• YOUR INSTRUCTIONS
Reproduce the portion of the probability density problem below from "(ii)     the" up to and including "values of \(k\).", without any alteration.

• TEXT BLOCK
########

A continuous random variable \(X\) has a probability density function given by the function \(f(x)\) , where

\[f(x) = \left\{ {\begin{array}{*{20}{c}}
  {k{{\left( {x + 2} \right)}^2},}&{ - 2 \leqslant x < 0} \\
  {k,}&{0 \leqslant x \leqslant \frac{4}{3}} \\
  {0,}&{{\text{otherwise}}{\text{.}}}
\end{array}} \right.\]

Find the value of \(k\) .

[2]
a.

Hence find

(i)     the mean of \(X\) ;

(ii)     the median of \(X\) .

[5]
b.

Markscheme

\(k\int_{ - 2}^0 {{{\left( {x + 2} \right)}^2}} {\text{d}}x + \int_0^{\frac{4}{3}} {k{\text{d}}x}  = 1\)     M1

\(\frac{{8k}}{3} + \frac{{4k}}{3} = 1\)

\(k = \frac{1}{4}\)     A1

Note: Only ft on positive values of \(k\).

[2 marks]

a.

(i)     \({\text{E}}(X) = \frac{1}{4}{\int_{ - 2}^0 {x\left( {x + 2} \right)} ^2}{\text{d}}x + \frac{1}{4}\int_0^{\frac{4}{3}} {x{\text{d}}x} \)     M1

\( = \frac{1}{4} \times \frac{{ - 4}}{3} + \frac{2}{9}\)

\( = - \frac{1}{9}\)   (\( - 0.111\))     A1

 

(ii)     median given by a such that \({\text{P}}(X < a) = 0.5\)

########

• DATASET CONTENT
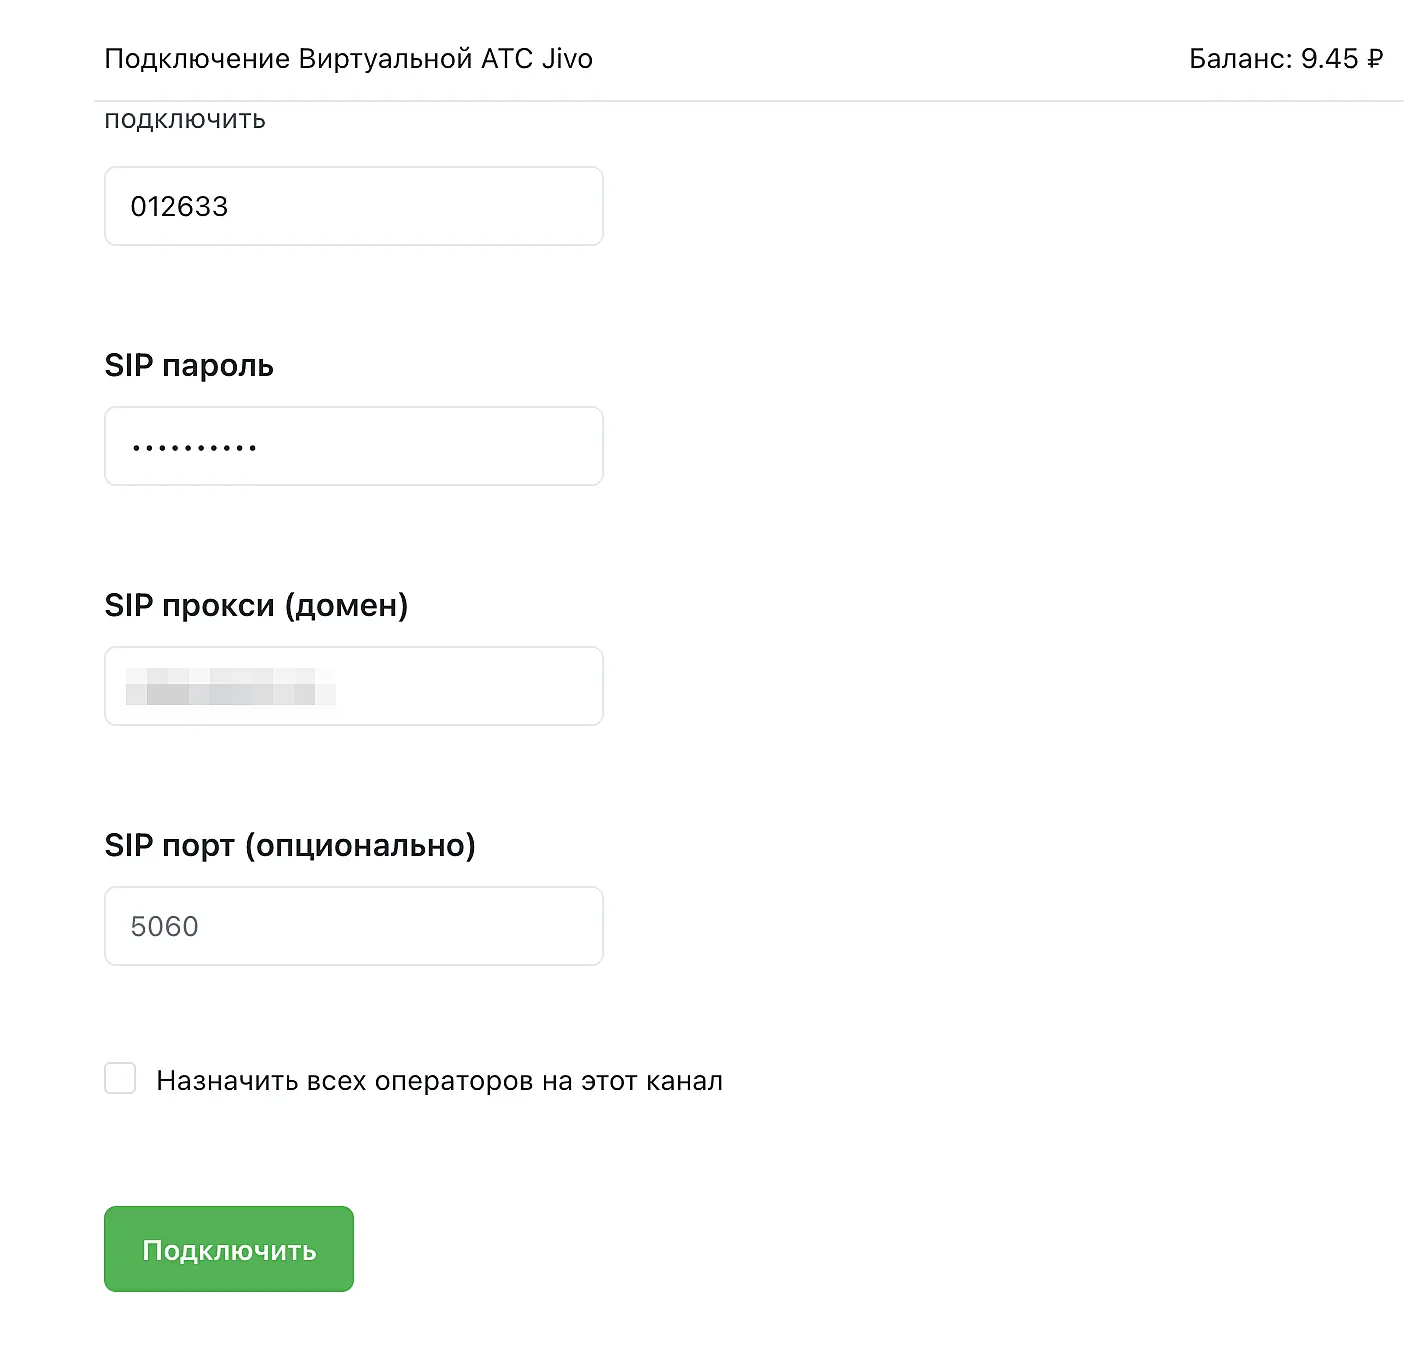Click the Назначить всех операторов checkbox label text
This screenshot has height=1372, width=1422.
coord(439,1081)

########

• WORKED SOLUTION
(ii)     the median of \(X\) .

[5]
b.

Markscheme

\(k\int_{ - 2}^0 {{{\left( {x + 2} \right)}^2}} {\text{d}}x + \int_0^{\frac{4}{3}} {k{\text{d}}x}  = 1\)     M1

\(\frac{{8k}}{3} + \frac{{4k}}{3} = 1\)

\(k = \frac{1}{4}\)     A1

Note: Only ft on positive values of \(k\).